Ventos de 250 km por hora aterrorizam o coração do poder em Brasília, lançando para os ares mala de dinheiro, minuta de contrato milionário, armário com maços de cédulas, jóias, obra de arte de 100 mil euros comprada no Carrousel du Louvre - uma mixórdia de valores e luxos que o brasileiro comum nunca viu nem vai ver na vida. O vendaval arrancou e arremessou para longe até mesmo uma porta do Palácio do Planalto, justamente aquela que separa o povo do Chefe de Estado. É a porta da chefia de gabinete do presidente da República, a instância final que define quem pode conversar com Lula ou, no esquisito organograma palaciano, quem pode ter acesso franqueado a qualquer um de seus ministros. Ali despachava "Marcola" - nada a ver com o chefe do crime organizado, hoje preso, mas de um assessor de apelido idêntico e que se dedicou a outro tipo de traficância.

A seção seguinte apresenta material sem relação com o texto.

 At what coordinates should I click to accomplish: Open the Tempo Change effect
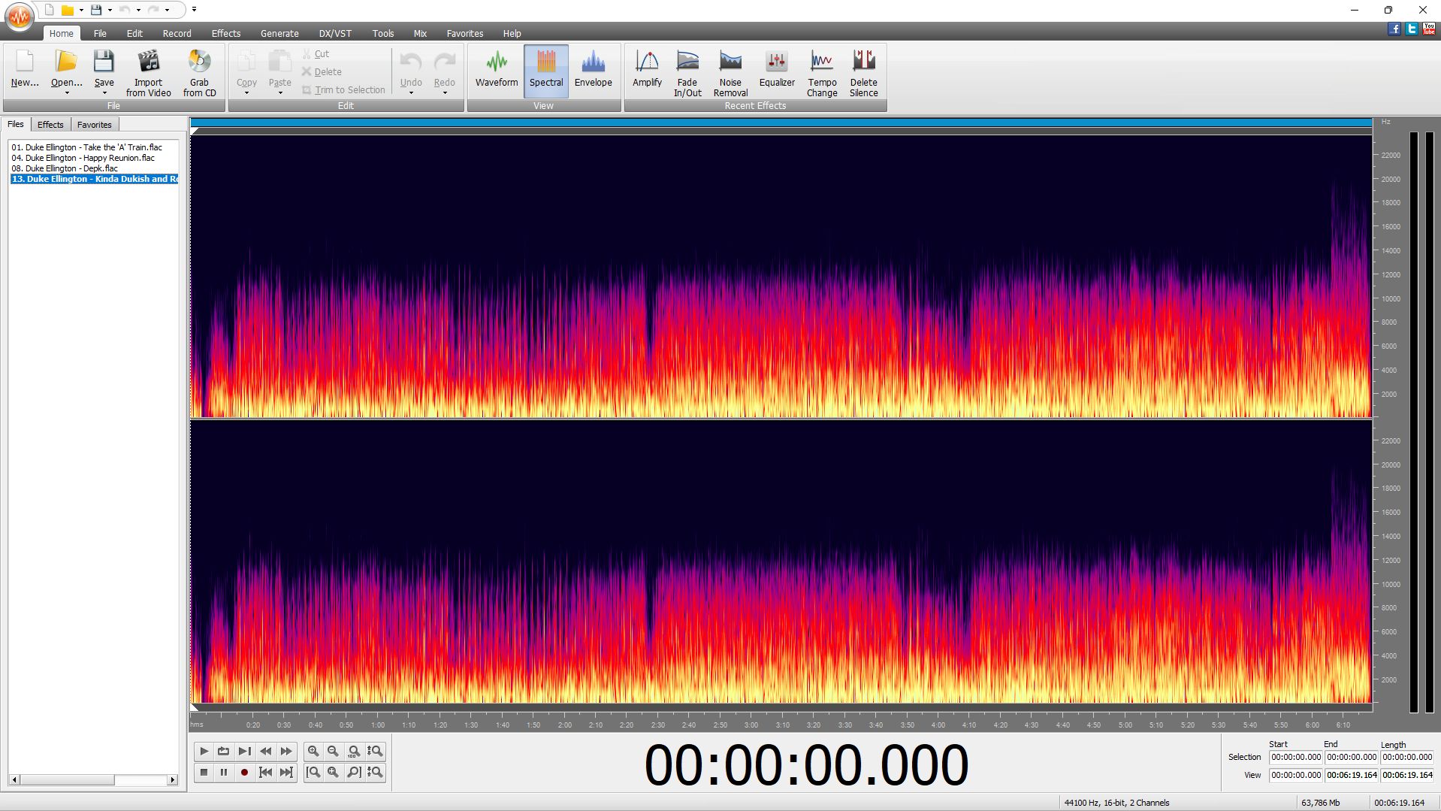click(821, 71)
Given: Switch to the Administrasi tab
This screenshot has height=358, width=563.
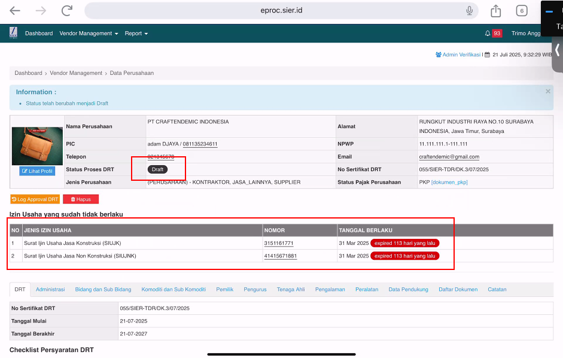Looking at the screenshot, I should click(x=50, y=289).
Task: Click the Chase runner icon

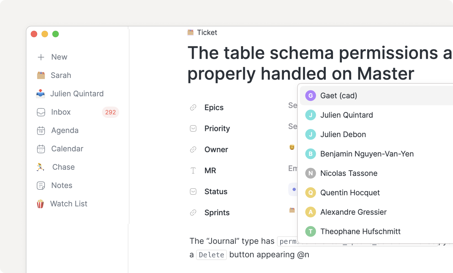Action: pos(40,167)
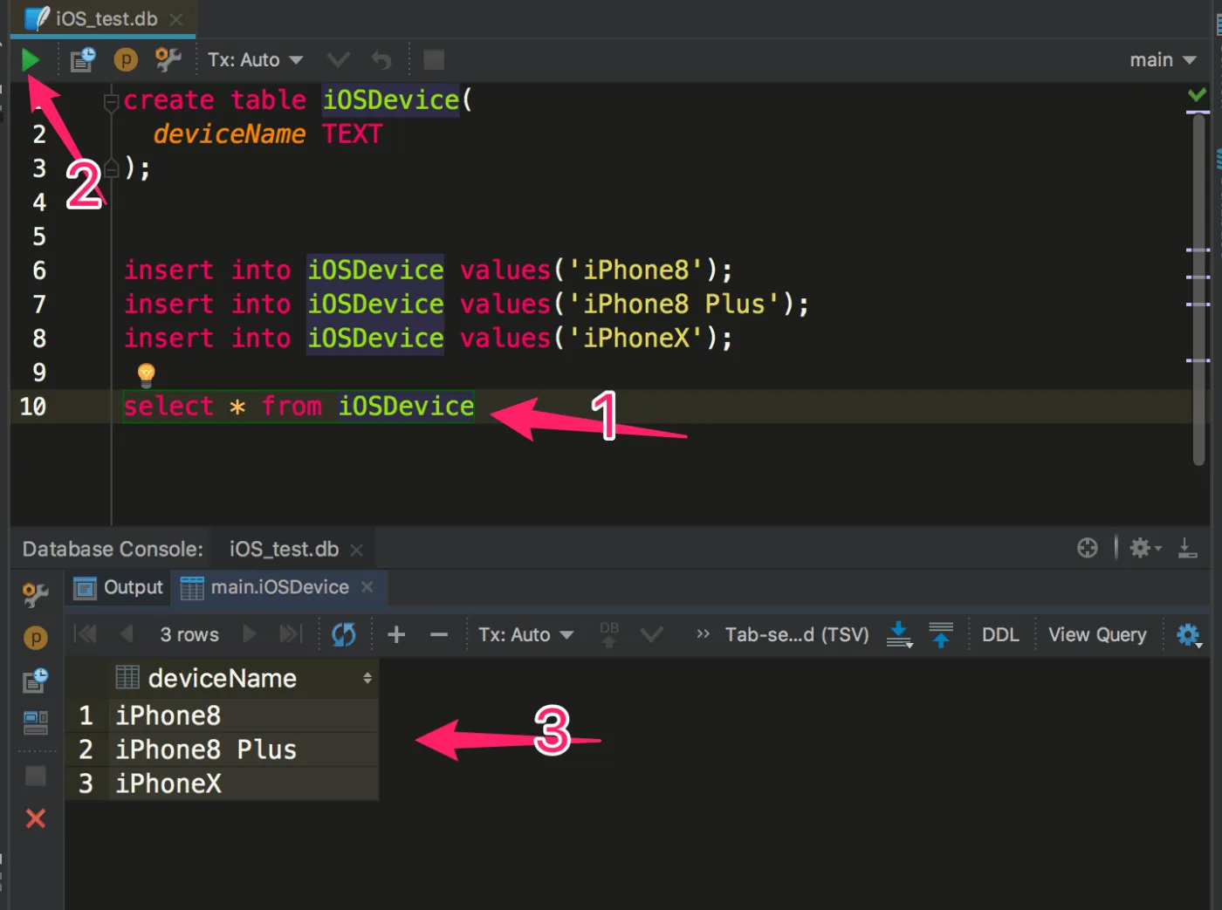Switch to the Output tab
This screenshot has height=910, width=1222.
pos(119,588)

A origem dos ventos indomáveis que estão tirando tudo do lugar na capital federal é um telefone. A dona do aparelho é Roberta Luchsinger. O tempo fechou para ela quando a Polícia Federal desbaratou uma organização criminosa que roubou aposentados e pensionistas sob a liderança de um lobista conhecido como "Careca do INSS", preso desde setembro de 2025. A partir de Careca e seus cúmplices, a Polícia chegou em Roberta, que também é lobista. Ao sofrer mandado de busca e apreensão, ela se apavorou. "Antônio", escreveu a Careca, "some com estes telefones. Joga fora." Ela também alertou o comparsa de que a Polícia tinha encontrado em sua casa um envelope "com o nome do nosso amigo". O "amigo" é Lulinha, filho mais velho do presidente, como o Brasil descobriu tão logo a Polícia Federal recuperou as mensagens que Roberta tentou inutilmente apagar de seu celular.
Os presentes e favores de Roberta para Marcola, chefe de Gabinete de Lula, e a explícita referência que ela faz a Lulinha como a figura fundamental para destravar e acelerar negócios milionários em favor de espertalhões com interesses no governo federal, retiram de Lula qualquer resquício de legitimidade moral para pedir aos brasileiros mais um mandato. Há contratos fechados, pagamentos feitos, dinheiro no bolso - aquilo que a gente do direito chama de "materialidade" do crime.
Quinta-feira, sabatinado pela Globo, Lula afirmou que não conhece Roberta e jamais esteve com ela. De imediato, fotos em que os dois aparecem juntos foram postadas nas redes sociais. Resta saber se Lula também mente ao negar a afirmação de Roberta de que ele ofereceu a ela o lugar que quisesse ocupar no governo iniciado em 2023. Lula disse, obliquamente, que se trata de imbecilidade e malandragem esta versão. Pode pagar caro por soltar a mão de Roberta em um eventual acordo de delação que ela decida firmar com a justiça.